Cuando el timbre suena, los dormilones quieren salir a ver quien es y se encuentran en el patio medio dormidos achicando los ojitos tras los anteojos.
La abuela Falda tiene una pantufla de conejito de Leopoldina en la que sólo le entran los deditos y la otra de Fidedigna llena de moñitos, el abuelo Clavelino tiene el otro conejito y una alpargata bigotuda, Fidedigna tiene puesto un zapato de taco alto que no le pudieron sacar y una bota de lluvia.
Olario les gruñe muy enojado a los conejitos porque está celoso y se sienta en el zapato de Fidedigna.

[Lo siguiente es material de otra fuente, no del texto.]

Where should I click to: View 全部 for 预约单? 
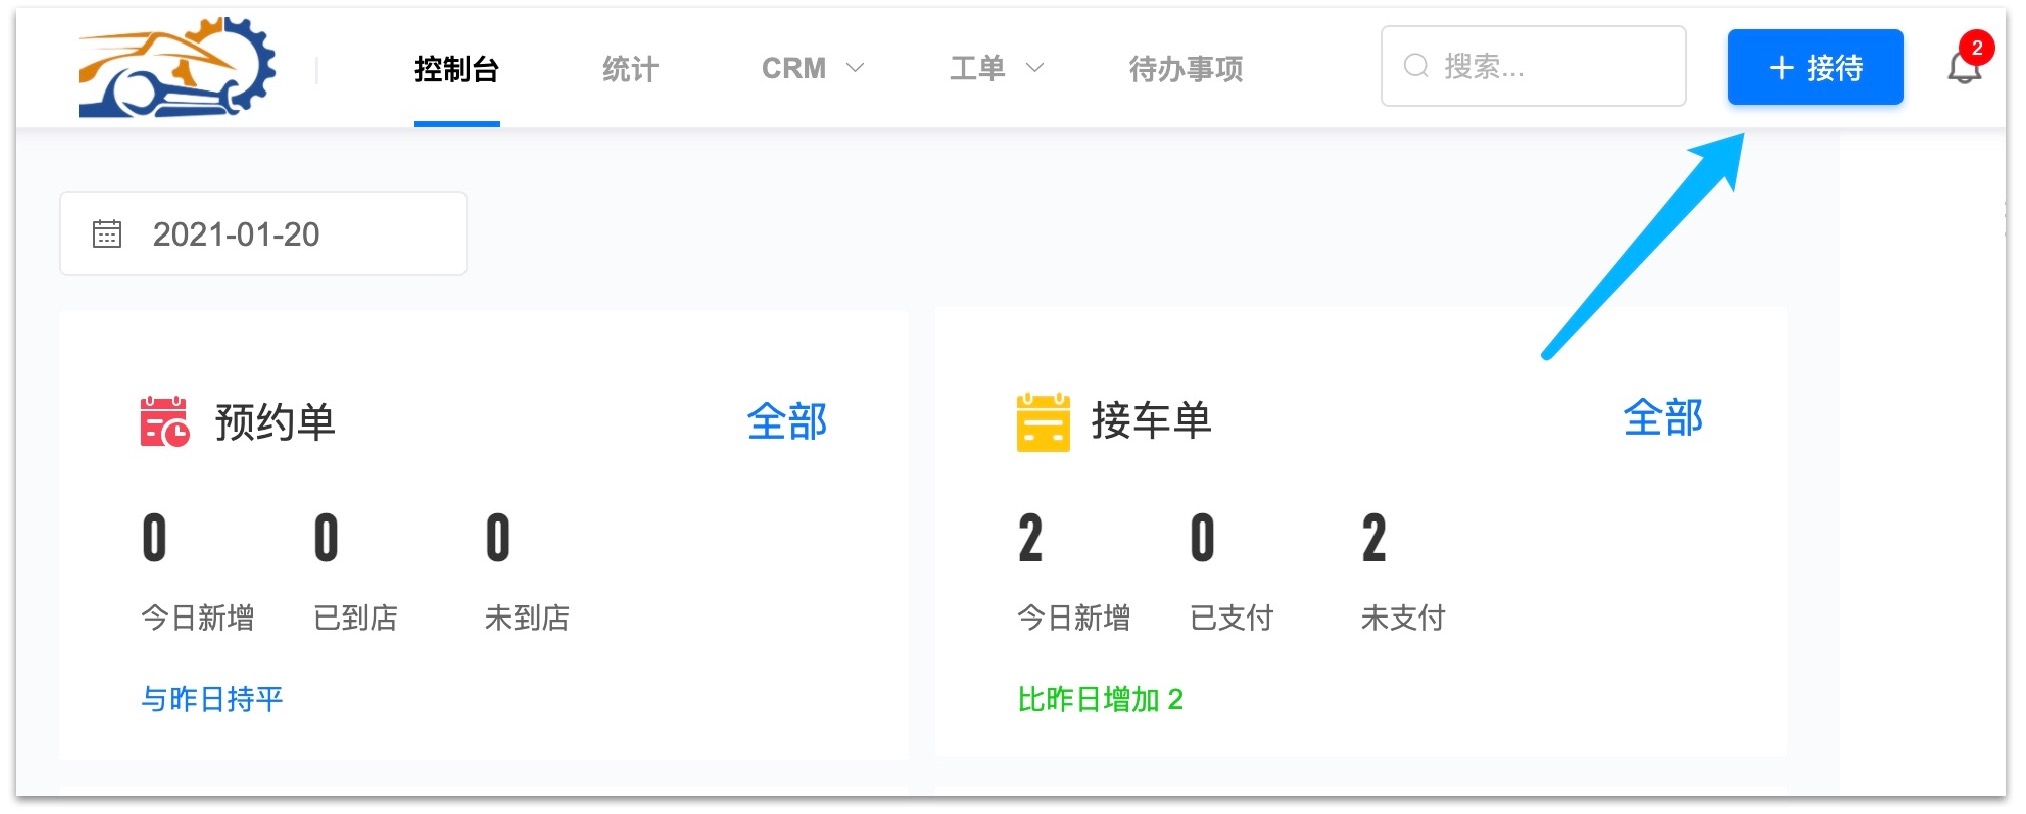coord(786,422)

Ya no es hora de seguir durmiendo la siesta, los papás llegaron hablando en voz alta y se van todos a la cocina entre bostezos. Los chicos van con los demás a la cocina siguiendo el olorcito de las medialunas que la mamá trajo en la cartera. Olario da vueltas con la lengua afuera. La abuela prepara el mate cocido, Fidedigna el té, el abuelo la leche para él y los nietos.
Con una medialuna en la mano todos se sirven de la azucarera y revuelven ruidosamente sus tazas.
– En mis tiempos el té no era tan salado. – Rezonga Fidedigna.